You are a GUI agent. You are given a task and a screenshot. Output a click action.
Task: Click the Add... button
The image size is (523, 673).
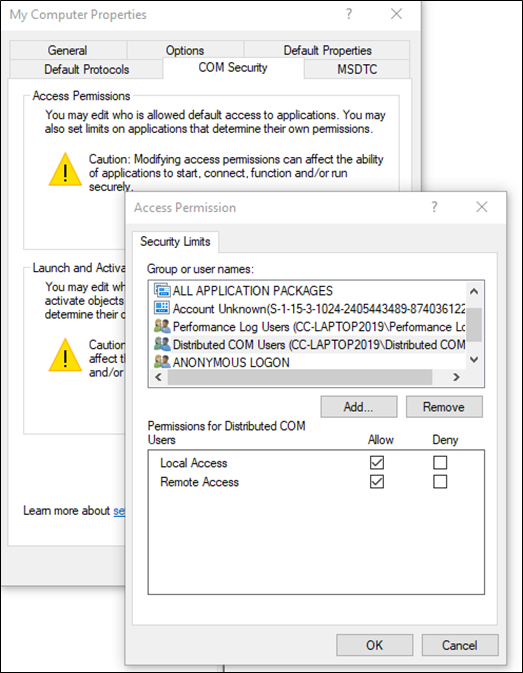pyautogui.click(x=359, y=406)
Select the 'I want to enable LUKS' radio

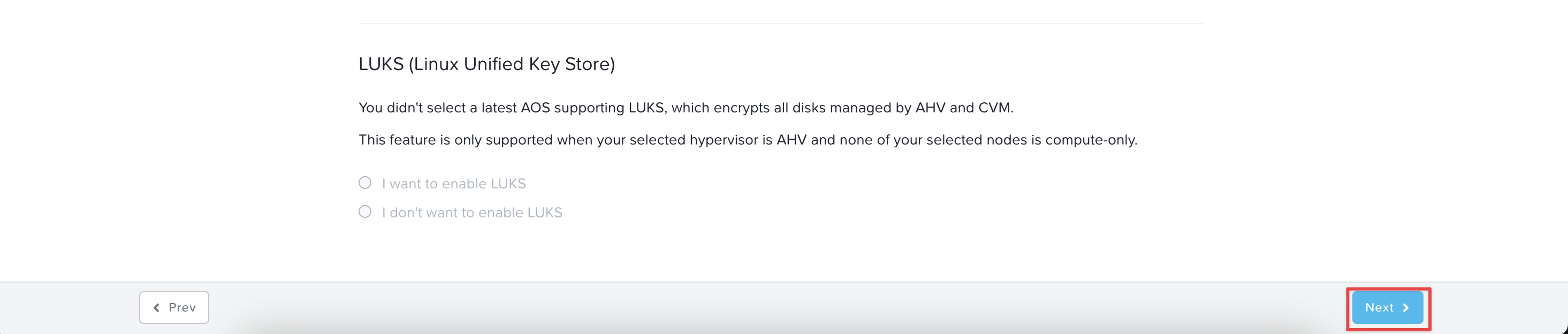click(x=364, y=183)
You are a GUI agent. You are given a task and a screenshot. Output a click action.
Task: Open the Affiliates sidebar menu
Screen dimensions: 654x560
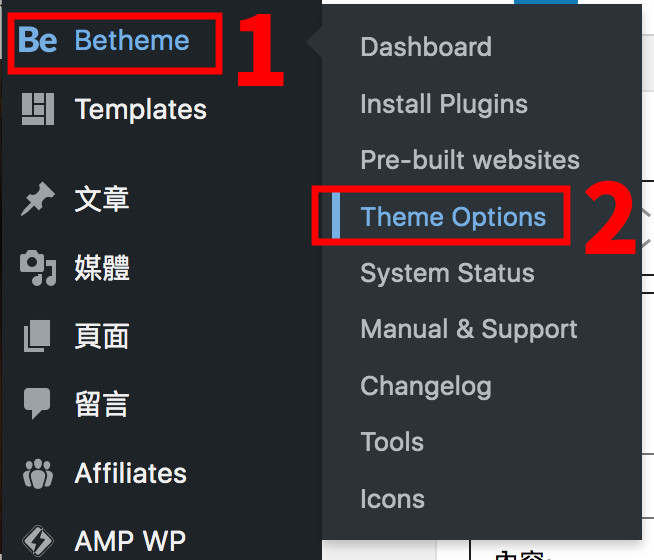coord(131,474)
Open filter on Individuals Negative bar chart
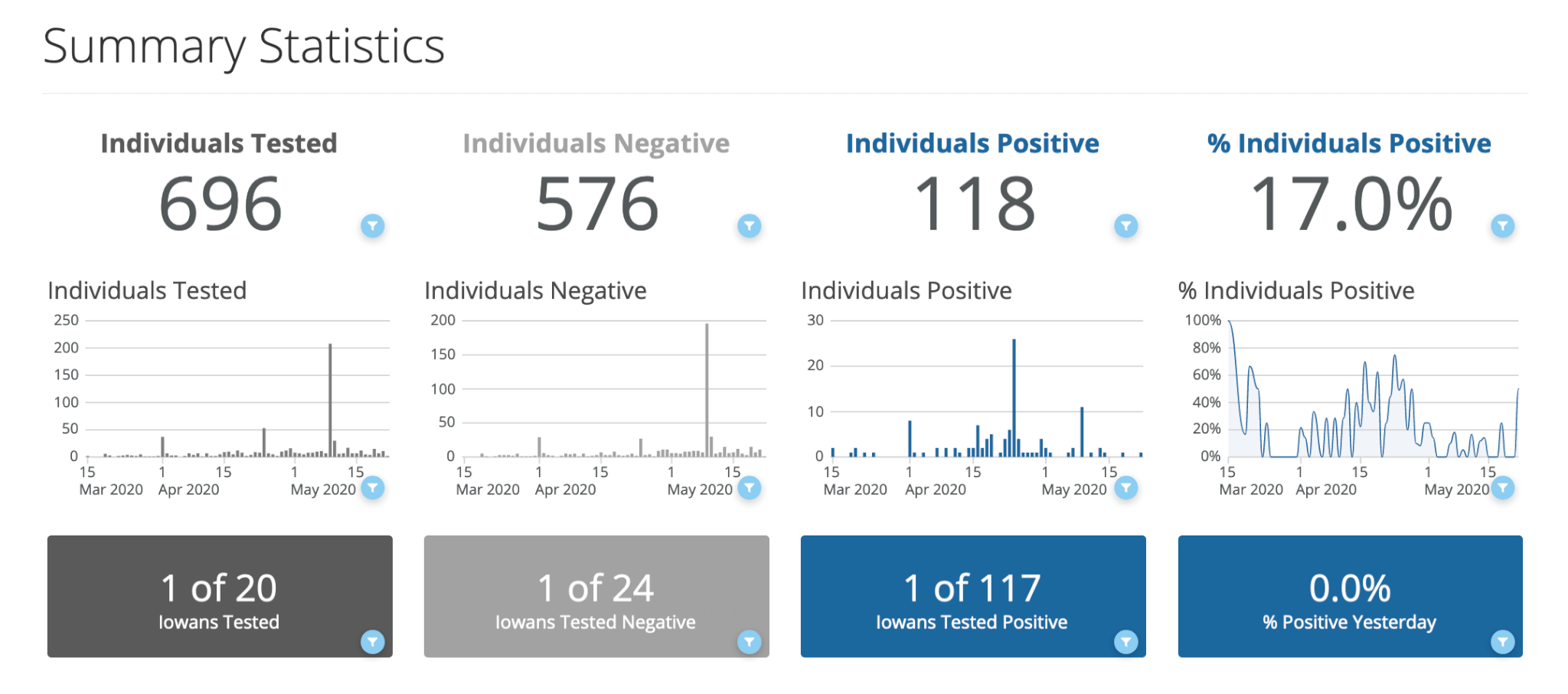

[EXERCISE] Output the line containing "The image size is (523, 673)." along with every line after it to the end of the material, exactly as written, but without pictures.

[TASK RESULT]
The image size is (523, 673).
pyautogui.click(x=359, y=406)
Select the 'I want to enable LUKS' radio

click(x=364, y=183)
You are a GUI agent. You are given a task and a screenshot. Output a click action.
Task: Open the Affiliates sidebar menu
Screen dimensions: 654x560
coord(131,474)
Open filter on Individuals Negative bar chart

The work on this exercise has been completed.